*What needs to be done*. Among the lines below, take the one holding "Facebook (117, 2544)", the one holding "How to Read Betting Odds (20, 2519)", and all lines between them. Set them down exactly.

--- Information provided Enclosed Below ---

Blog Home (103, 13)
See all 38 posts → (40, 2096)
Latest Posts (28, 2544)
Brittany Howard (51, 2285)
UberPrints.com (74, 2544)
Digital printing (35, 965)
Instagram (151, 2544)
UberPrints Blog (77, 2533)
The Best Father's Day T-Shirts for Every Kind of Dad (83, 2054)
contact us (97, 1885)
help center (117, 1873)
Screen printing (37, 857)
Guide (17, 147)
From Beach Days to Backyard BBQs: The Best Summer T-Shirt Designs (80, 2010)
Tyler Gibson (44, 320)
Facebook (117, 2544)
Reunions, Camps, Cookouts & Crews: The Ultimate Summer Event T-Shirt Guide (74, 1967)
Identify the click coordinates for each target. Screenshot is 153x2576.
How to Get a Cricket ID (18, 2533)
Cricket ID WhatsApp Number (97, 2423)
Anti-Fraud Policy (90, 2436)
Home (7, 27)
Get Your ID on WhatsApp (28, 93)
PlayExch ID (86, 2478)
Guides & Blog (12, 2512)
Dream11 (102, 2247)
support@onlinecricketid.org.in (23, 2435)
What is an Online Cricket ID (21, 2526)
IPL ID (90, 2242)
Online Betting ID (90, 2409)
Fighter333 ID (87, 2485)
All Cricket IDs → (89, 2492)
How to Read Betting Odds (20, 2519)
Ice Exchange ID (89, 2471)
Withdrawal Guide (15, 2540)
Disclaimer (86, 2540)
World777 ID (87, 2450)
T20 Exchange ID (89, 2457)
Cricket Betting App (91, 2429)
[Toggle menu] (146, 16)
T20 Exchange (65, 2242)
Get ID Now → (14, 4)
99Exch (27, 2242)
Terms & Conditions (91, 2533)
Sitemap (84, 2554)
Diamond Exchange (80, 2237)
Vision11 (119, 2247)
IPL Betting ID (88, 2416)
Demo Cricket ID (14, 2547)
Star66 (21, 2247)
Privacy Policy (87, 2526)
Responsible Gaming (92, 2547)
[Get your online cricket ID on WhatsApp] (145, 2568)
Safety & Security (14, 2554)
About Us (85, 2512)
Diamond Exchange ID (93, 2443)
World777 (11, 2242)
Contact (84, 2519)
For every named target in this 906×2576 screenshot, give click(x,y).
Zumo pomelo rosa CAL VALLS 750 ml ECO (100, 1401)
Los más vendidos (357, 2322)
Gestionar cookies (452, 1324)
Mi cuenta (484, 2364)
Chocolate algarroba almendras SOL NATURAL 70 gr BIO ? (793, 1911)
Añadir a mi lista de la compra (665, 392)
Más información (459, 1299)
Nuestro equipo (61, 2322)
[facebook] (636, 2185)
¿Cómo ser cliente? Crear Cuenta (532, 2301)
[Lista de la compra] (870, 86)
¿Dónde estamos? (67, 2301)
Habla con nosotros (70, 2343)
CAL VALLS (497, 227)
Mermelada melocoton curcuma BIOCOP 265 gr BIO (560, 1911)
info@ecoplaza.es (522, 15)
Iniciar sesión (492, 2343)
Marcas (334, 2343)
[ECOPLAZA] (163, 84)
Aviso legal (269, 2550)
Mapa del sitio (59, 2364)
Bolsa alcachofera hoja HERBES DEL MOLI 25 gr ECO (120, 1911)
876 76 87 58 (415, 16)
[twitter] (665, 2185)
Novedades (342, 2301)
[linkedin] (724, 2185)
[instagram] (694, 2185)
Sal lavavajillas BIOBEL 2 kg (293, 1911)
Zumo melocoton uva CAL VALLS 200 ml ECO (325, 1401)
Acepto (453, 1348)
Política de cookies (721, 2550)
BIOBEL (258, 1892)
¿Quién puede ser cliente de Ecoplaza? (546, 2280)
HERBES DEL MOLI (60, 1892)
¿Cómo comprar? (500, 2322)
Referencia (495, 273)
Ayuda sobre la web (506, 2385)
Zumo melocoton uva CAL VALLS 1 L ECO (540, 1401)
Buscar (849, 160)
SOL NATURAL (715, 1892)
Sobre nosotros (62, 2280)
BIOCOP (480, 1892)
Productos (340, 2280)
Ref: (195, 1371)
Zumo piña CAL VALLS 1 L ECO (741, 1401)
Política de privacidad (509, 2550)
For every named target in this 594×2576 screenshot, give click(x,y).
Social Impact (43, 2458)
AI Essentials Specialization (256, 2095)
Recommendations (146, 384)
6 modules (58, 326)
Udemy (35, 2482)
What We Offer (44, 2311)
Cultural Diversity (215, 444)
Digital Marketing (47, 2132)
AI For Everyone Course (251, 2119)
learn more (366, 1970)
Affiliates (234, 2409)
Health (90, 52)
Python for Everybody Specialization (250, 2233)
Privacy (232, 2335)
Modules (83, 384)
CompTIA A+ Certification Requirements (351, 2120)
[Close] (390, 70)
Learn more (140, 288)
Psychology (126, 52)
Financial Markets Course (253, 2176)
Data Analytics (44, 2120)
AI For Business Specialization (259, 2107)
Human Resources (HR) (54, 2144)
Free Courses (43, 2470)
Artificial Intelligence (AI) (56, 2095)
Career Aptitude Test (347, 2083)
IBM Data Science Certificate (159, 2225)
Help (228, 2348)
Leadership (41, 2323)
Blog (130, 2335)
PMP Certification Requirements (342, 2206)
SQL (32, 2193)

--- End of Enclosed Information provided ---

*Exercise solution*.
Facebook (117, 2544)
Reunions, Camps, Cookouts & Crews: The Ultimate Summer Event T-Shirt Guide (74, 1967)
Identify the click coordinates for each target. Screenshot is 153x2576.
How to Get a Cricket ID (18, 2533)
Cricket ID WhatsApp Number (97, 2423)
Anti-Fraud Policy (90, 2436)
Home (7, 27)
Get Your ID on WhatsApp (28, 93)
PlayExch ID (86, 2478)
Guides & Blog (12, 2512)
Dream11 (102, 2247)
support@onlinecricketid.org.in (23, 2435)
What is an Online Cricket ID (21, 2526)
IPL ID (90, 2242)
Online Betting ID (90, 2409)
Fighter333 ID (87, 2485)
All Cricket IDs → (89, 2492)
How to Read Betting Odds (20, 2519)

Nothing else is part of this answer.